[start]

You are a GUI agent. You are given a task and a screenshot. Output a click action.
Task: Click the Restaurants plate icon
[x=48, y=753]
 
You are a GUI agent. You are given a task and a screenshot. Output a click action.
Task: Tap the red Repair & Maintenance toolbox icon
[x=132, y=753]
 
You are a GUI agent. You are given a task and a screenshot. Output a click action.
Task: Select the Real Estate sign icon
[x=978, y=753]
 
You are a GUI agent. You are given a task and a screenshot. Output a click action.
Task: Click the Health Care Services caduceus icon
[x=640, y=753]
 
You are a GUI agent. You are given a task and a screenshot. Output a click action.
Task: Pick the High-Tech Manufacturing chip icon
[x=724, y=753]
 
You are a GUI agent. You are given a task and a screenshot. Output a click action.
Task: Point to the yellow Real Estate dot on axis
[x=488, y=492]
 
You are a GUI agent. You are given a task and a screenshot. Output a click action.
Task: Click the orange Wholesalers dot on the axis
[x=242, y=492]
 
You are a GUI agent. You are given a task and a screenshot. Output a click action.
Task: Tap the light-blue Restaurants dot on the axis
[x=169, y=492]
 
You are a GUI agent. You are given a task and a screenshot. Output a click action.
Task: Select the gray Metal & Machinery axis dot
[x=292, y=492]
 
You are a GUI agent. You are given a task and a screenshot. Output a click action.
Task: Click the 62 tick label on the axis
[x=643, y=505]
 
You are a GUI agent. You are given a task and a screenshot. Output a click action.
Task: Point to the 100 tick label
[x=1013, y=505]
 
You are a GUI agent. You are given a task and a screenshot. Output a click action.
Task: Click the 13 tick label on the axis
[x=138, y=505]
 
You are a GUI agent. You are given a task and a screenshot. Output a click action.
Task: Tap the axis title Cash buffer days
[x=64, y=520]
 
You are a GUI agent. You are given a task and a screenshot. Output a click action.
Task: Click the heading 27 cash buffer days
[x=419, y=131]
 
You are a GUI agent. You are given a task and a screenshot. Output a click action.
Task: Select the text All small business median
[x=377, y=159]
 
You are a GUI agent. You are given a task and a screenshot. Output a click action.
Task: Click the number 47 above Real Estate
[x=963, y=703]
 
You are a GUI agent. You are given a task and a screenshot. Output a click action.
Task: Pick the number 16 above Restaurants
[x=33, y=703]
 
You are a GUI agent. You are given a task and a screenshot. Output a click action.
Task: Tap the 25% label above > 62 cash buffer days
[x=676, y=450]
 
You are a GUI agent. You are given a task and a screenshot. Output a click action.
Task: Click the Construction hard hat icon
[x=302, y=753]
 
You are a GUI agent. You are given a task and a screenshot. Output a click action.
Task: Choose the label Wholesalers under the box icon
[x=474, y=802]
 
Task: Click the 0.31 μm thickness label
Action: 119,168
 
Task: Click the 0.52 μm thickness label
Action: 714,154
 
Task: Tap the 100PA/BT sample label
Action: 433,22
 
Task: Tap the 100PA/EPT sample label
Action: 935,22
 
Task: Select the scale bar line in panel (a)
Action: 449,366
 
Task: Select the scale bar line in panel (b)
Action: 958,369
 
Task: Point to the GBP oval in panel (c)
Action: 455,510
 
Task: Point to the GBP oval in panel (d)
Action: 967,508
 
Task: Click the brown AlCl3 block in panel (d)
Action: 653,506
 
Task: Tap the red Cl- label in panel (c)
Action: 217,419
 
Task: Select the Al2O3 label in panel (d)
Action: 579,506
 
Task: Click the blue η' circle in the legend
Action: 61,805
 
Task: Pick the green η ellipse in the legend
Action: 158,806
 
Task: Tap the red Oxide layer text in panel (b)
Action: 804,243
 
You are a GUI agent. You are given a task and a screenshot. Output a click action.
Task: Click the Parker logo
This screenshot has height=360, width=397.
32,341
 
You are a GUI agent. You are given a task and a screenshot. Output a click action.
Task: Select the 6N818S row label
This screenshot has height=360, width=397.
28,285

[end]

■ **Description of the task**: Could you quote all of the material above word for word?

■ **Result for this exercise**:
You are a GUI agent. You are given a task and a screenshot. Output a click action.
Task: Click the Restaurants plate icon
[x=48, y=753]
 
You are a GUI agent. You are given a task and a screenshot. Output a click action.
Task: Tap the red Repair & Maintenance toolbox icon
[x=132, y=753]
 
You are a GUI agent. You are given a task and a screenshot. Output a click action.
Task: Select the Real Estate sign icon
[x=978, y=753]
 
You are a GUI agent. You are given a task and a screenshot. Output a click action.
Task: Click the Health Care Services caduceus icon
[x=640, y=753]
 
You are a GUI agent. You are given a task and a screenshot. Output a click action.
Task: Pick the High-Tech Manufacturing chip icon
[x=724, y=753]
 
You are a GUI agent. You are given a task and a screenshot. Output a click action.
Task: Point to the yellow Real Estate dot on axis
[x=488, y=492]
 
You are a GUI agent. You are given a task and a screenshot. Output a click action.
Task: Click the orange Wholesalers dot on the axis
[x=242, y=492]
 
You are a GUI agent. You are given a task and a screenshot. Output a click action.
Task: Tap the light-blue Restaurants dot on the axis
[x=169, y=492]
 
You are a GUI agent. You are given a task and a screenshot. Output a click action.
Task: Select the gray Metal & Machinery axis dot
[x=292, y=492]
 
You are a GUI agent. You are given a task and a screenshot. Output a click action.
Task: Click the 62 tick label on the axis
[x=643, y=505]
 
You are a GUI agent. You are given a task and a screenshot. Output a click action.
Task: Point to the 100 tick label
[x=1013, y=505]
 
You are a GUI agent. You are given a task and a screenshot. Output a click action.
Task: Click the 13 tick label on the axis
[x=138, y=505]
 
You are a GUI agent. You are given a task and a screenshot. Output a click action.
Task: Tap the axis title Cash buffer days
[x=64, y=520]
 
You are a GUI agent. You are given a task and a screenshot. Output a click action.
Task: Click the heading 27 cash buffer days
[x=419, y=131]
 
You are a GUI agent. You are given a task and a screenshot. Output a click action.
Task: Select the text All small business median
[x=377, y=159]
 
You are a GUI agent. You are given a task and a screenshot. Output a click action.
Task: Click the number 47 above Real Estate
[x=963, y=703]
 
You are a GUI agent. You are given a task and a screenshot. Output a click action.
Task: Pick the number 16 above Restaurants
[x=33, y=703]
 
You are a GUI agent. You are given a task and a screenshot. Output a click action.
Task: Tap the 25% label above > 62 cash buffer days
[x=676, y=450]
 
You are a GUI agent. You are given a task and a screenshot. Output a click action.
Task: Click the Construction hard hat icon
[x=302, y=753]
 
You are a GUI agent. You are given a task and a screenshot. Output a click action.
Task: Choose the label Wholesalers under the box icon
[x=474, y=802]
 
Task: Click the 0.31 μm thickness label
Action: 119,168
 
Task: Click the 0.52 μm thickness label
Action: 714,154
 
Task: Tap the 100PA/BT sample label
Action: 433,22
 
Task: Tap the 100PA/EPT sample label
Action: 935,22
 
Task: Select the scale bar line in panel (a)
Action: 449,366
 
Task: Select the scale bar line in panel (b)
Action: 958,369
 
Task: Point to the GBP oval in panel (c)
Action: 455,510
 
Task: Point to the GBP oval in panel (d)
Action: 967,508
 
Task: Click the brown AlCl3 block in panel (d)
Action: 653,506
 
Task: Tap the red Cl- label in panel (c)
Action: 217,419
 
Task: Select the Al2O3 label in panel (d)
Action: 579,506
 
Task: Click the blue η' circle in the legend
Action: 61,805
 
Task: Pick the green η ellipse in the legend
Action: 158,806
 
Task: Tap the red Oxide layer text in panel (b)
Action: 804,243
 
You are a GUI agent. You are given a task and a screenshot. Output a click action.
Task: Click the Parker logo
This screenshot has height=360, width=397.
32,341
 
You are a GUI agent. You are given a task and a screenshot. Output a click action.
Task: Select the 6N818S row label
This screenshot has height=360, width=397.
28,285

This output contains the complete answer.